Objective: Please convert the rows from the line containing "You are a computer-use agent. Viewport: 538px" through the line containing "Verify yourself as" into a JSON list of strings, one string per line with blank lines omitted.

Working data:
********************
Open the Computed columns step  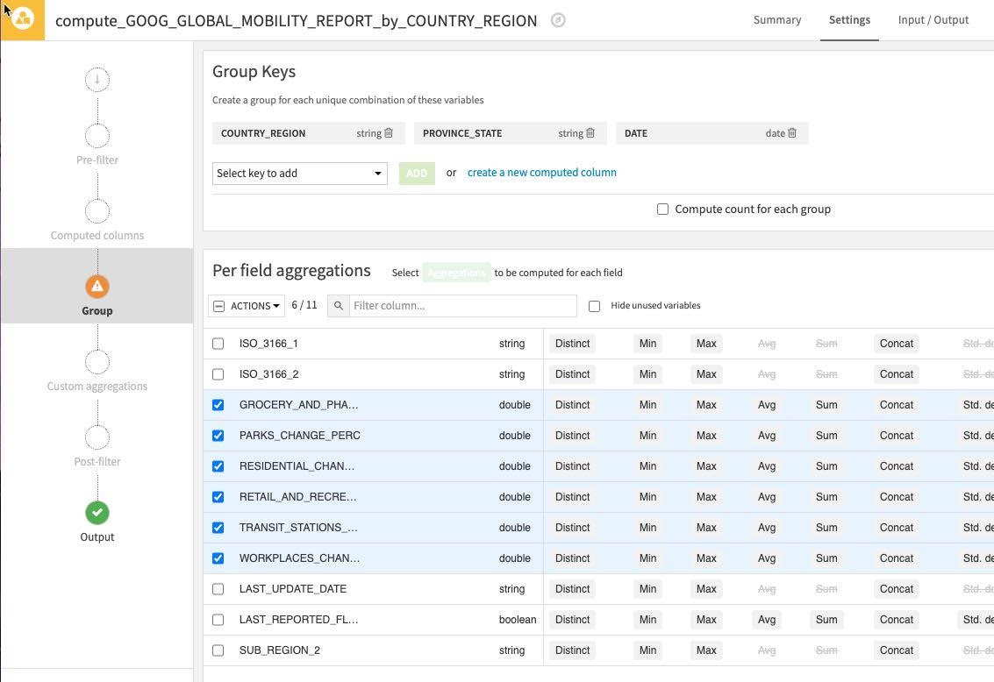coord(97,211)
********************
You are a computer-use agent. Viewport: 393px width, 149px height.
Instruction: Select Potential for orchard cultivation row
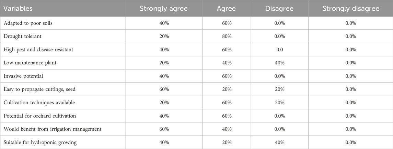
********************
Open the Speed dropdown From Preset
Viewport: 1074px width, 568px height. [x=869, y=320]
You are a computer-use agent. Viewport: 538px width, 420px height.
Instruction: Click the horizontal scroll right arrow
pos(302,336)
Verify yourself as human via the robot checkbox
********************
Output of the task:
[
  "You are a computer-use agent. Viewport: 538px width, 420px height.",
  "Instruction: Click the horizontal scroll right arrow",
  "pos(302,336)",
  "Verify yourself as human via the robot checkbox"
]